(Extracted listing)
------------------------------------

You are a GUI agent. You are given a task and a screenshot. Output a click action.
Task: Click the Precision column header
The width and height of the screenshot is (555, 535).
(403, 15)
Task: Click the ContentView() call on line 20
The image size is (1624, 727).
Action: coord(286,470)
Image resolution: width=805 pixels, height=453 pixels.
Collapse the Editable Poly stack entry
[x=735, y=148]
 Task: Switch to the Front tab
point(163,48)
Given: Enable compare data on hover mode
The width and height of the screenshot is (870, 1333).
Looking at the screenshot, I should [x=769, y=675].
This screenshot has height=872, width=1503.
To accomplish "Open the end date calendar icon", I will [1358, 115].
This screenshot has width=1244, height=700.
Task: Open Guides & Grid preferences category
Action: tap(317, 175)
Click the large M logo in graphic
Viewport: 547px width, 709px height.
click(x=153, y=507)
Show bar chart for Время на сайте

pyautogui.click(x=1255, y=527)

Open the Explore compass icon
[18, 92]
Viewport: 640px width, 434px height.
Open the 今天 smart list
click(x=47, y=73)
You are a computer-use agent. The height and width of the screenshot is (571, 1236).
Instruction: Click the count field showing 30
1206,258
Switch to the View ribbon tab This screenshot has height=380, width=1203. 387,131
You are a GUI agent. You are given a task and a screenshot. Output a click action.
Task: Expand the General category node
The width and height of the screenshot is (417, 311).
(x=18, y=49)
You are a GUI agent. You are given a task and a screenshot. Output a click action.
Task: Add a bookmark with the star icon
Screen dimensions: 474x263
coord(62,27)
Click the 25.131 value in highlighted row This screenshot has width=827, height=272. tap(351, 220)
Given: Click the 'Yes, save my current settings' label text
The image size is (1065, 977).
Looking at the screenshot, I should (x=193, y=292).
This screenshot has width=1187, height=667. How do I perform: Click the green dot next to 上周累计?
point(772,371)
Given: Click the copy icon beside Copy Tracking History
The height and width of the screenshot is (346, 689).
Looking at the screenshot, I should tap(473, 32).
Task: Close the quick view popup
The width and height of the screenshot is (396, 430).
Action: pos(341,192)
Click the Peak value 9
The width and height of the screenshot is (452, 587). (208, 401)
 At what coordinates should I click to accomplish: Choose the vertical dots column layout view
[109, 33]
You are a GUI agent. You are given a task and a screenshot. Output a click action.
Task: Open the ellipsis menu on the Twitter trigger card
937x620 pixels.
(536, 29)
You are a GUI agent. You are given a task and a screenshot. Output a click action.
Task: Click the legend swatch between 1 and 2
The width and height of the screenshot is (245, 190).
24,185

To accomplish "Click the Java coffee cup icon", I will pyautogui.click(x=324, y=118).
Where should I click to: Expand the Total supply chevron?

------------------------------------

Copy the whole listing above word for word, from its first line to its last.

== Task answer ==
You are a GUI agent. You are given a task and a screenshot. Output a click action.
Task: Click the Precision column header
The width and height of the screenshot is (555, 535).
(403, 15)
Task: Click the ContentView() call on line 20
The image size is (1624, 727).
Action: coord(286,470)
Image resolution: width=805 pixels, height=453 pixels.
Collapse the Editable Poly stack entry
[x=735, y=148]
 Task: Switch to the Front tab
point(163,48)
Given: Enable compare data on hover mode
The width and height of the screenshot is (870, 1333).
Looking at the screenshot, I should [x=769, y=675].
This screenshot has height=872, width=1503.
To accomplish "Open the end date calendar icon", I will [1358, 115].
This screenshot has width=1244, height=700.
Task: Open Guides & Grid preferences category
Action: tap(317, 175)
Click the large M logo in graphic
Viewport: 547px width, 709px height.
click(x=153, y=507)
Show bar chart for Время на сайте

pyautogui.click(x=1255, y=527)

Open the Explore compass icon
[18, 92]
Viewport: 640px width, 434px height.
Open the 今天 smart list
click(x=47, y=73)
You are a computer-use agent. The height and width of the screenshot is (571, 1236).
Instruction: Click the count field showing 30
1206,258
Switch to the View ribbon tab This screenshot has height=380, width=1203. 387,131
You are a GUI agent. You are given a task and a screenshot. Output a click action.
Task: Expand the General category node
The width and height of the screenshot is (417, 311).
(x=18, y=49)
You are a GUI agent. You are given a task and a screenshot. Output a click action.
Task: Add a bookmark with the star icon
Screen dimensions: 474x263
coord(62,27)
Click the 25.131 value in highlighted row This screenshot has width=827, height=272. tap(351, 220)
Given: Click the 'Yes, save my current settings' label text
The image size is (1065, 977).
Looking at the screenshot, I should (x=193, y=292).
This screenshot has width=1187, height=667. How do I perform: Click the green dot next to 上周累计?
point(772,371)
Given: Click the copy icon beside Copy Tracking History
The height and width of the screenshot is (346, 689).
Looking at the screenshot, I should tap(473, 32).
Task: Close the quick view popup
The width and height of the screenshot is (396, 430).
Action: pos(341,192)
Click the Peak value 9
The width and height of the screenshot is (452, 587). (208, 401)
 At what coordinates should I click to accomplish: Choose the vertical dots column layout view
[109, 33]
You are a GUI agent. You are given a task and a screenshot. Output a click action.
Task: Open the ellipsis menu on the Twitter trigger card
937x620 pixels.
(536, 29)
You are a GUI agent. You are given a task and a screenshot. Output a click action.
Task: Click the legend swatch between 1 and 2
The width and height of the screenshot is (245, 190).
24,185

To accomplish "Click the Java coffee cup icon", I will pyautogui.click(x=324, y=118).
Where should I click to: Expand the Total supply chevron?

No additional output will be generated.